Link: https://roaringcamp.com


Sent from my iPhone using Tapatalk


----------



## MichaelE (Mar 7, 2018)

Is that a GP-9 low-nose?


----------



## SDIV Tim (Nov 19, 2015)

No that loco is a CF-7 or a Converted F-7. They have two


Sent from my iPhone using Tapatalk


----------



## Lehigh74 (Sep 25, 2015)

Good idea for a thread Tim.

If you are in the Reading, PA area on a weekend, Reading and Northern has excursions to Jim Thorpe and return every weekend thru November. RDCs every month except October. Diesel Oct 6, 7, 27, 28. Steam Oct 13, 14, 20, 21. You won’t see the October excursions on this site. You have to call for those tickets.
http://www.rbmnrr-passenger.com/summer/

Or if you are in Jim Thorpe, PA, the Lehigh Gorge has short rides just about every day thru December.
http://www.lgsry.com/


----------



## SDIV Tim (Nov 19, 2015)

Located in San Francisco, California in the Presidio, The Walt Disney Family Museum is worth a visit. If you’re like me, I’m more interested in the Disneyland History side rather than the early beginning of Walt and Roy’s Career. They have a nice gift shop and I picked something up. Please check the link that will be added after I’ve posted the photo provided below:

Show us what you added to your roster lately?
https://r.tapatalk.com/shareLink?sh...rum.com/showthread.php?p=2298080&share_type=t

The link to the Walt Disney Family Museum is https://waltdisney.org


Sent from my iPhone using Tapatalk


----------



## SDIV Tim (Nov 19, 2015)

The same day I went to the Walt Disney Museum, We did this too.

San Francisco, California
The San Francisco Cable Car Museum. 
A very interesting museum with a self guided tour. You can also ride a car outside.
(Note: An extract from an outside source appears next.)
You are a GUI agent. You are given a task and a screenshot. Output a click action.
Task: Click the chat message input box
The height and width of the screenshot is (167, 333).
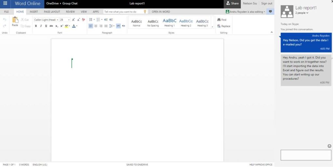(x=306, y=155)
http://www.cablecarmuseum.org


Sent from my iPhone using Tapatalk


----------



## Spence (Oct 15, 2015)

Interesting post Tim. Very nice photos. :thumbsup:


----------



## SDIV Tim (Nov 19, 2015)

Two activities: A non Train that might benefit you and your significant other, and a Railway Museum.

The Jelly Belly Factory in Fairfield, CA. Tours, Samples, good food and Wine Tasting.

https://www.jellybelly.com/california-factory

Also not pictured is a Budweiser Brewery, which is nearby and does tours too.

http://www.budweisertours.com/locations/fairfield-california.html

Finally the train thing: Located in Rio Vista, CA (13 miles East of Fairfield) 

The Western Railway Museum is wear you can ride trolley cars and enjoy the preserved and displayed pieces of rolling stock. 

http://www.wrm.org


One important note: If you decide to make a trek to Oakland or areas serving BART. DO NOT TAKE BART! I REPEAT DO NOT TAKE BART! Reason being is that the transients have overtaken the train meaning needles everywhere and robberies not only by them but gangs.


Sent from my iPhone using Tapatalk


----------



## rogruth (Mar 6, 2012)

The Lehigh Gorge area pictured earlier above has always, IMO,
been one of the most beautiful in the east. The BM&R has even
added to the natural beauty. 
Un fortunately the times that I have been in that area the
passenger trains were not running.


----------



## SDIV Tim (Nov 19, 2015)

Old Town, Sacramento, CA
Sacramento and Southern Train Rides. 
Outside on display are some equipment which have gotten cosmetically restored and a few engines that operate. They give rides on Weekends unless the temperature is over 100 degrees. This is something to do if you’re waiting for the California State Railway Museum to open.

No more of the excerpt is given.